1 post / 0 new
266th Weekly Poetry Contest winner: Pilgrimage to the Last Dark Tower

by Miles T. Ranter

The universe doesn’t care about a tower—
old Flatiron—sinking in a wilderness
of sand that wraps you like a boa. (An hour
was all it took for men to make this mess.)

Balancing on the knife edge of a dune,
we find ourselves transfixed by an edifice
that lists like a riddled barque. Late afternoon
sun warms your limestone skin. We reminisce,

peering into your chambers, each depicting
a chapter from the days of civilization,
reflections from your windowpanes inflicting
both grief and rapture. You, the incarnation

of all three-sided structures, have been waiting
for a little flock of pilgrims. Cool and calm
as cumuli—though dunes keep strangulating
your skeleton—you’re thrilled that we have come.

Your gargoyles leer and glower. Such hideous faces!
We answer them with ones far more abhorrent,
then scramble down a drift as it erases
all traces of your torso. In the torrent,

the cherubs on the roof, no longer smiling,
panic and leap into the blowing heaps,
drowning in them as they keep on piling
and piling up in a gale that never sleeps.
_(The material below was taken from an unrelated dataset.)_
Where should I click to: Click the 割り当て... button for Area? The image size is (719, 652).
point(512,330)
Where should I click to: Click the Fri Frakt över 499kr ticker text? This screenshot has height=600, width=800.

Winds, whipping your weathered pillars, wail like sirens.
The sand assaults your broad hypotenuse,
our coats, our hats, our eyes. The bleak environs
go postal—like a thousand fiends turned loose.

The leafy trees of Madison Square Park,
plays, cafés and jazz, the brownstone where
Teddy Roosevelt was born—now all are dark
beneath this desert. Crumbled. Beyond repair.

No bands of boys now gather to partake
in innocent up-skirting as the skirts
of ladies rise; no constables will shake
apart their fun, though the hurricane still hurts.

And, as the universe is torn asunder
and, as our dreams of triangles break in two
and, as your monumental head goes under,
Manhattan’s ghosts cry: “23 skiddoo!”

_______________________________________

Notes: 
“The sand assaults your broad hypotenuse”: The Flatiron Building is a special kind of right triangle called a Pythagorean triple. (The sides of the Flatiron are 5, 12, and 13.)

“23 skiddoo”: On a very windy day at the narrow north corner of the Flatiron, pedestrians would clutch their hats and skirts against the wind. This corner was known as the windiest corner of the city, and in the era of the long skirt, standing on it was considered a good vantage point for a glimpse of a lady's ankle. Policemen would chase away such loungers from the 23rd Street corner, giving rise to the expression “23 skiddoo.”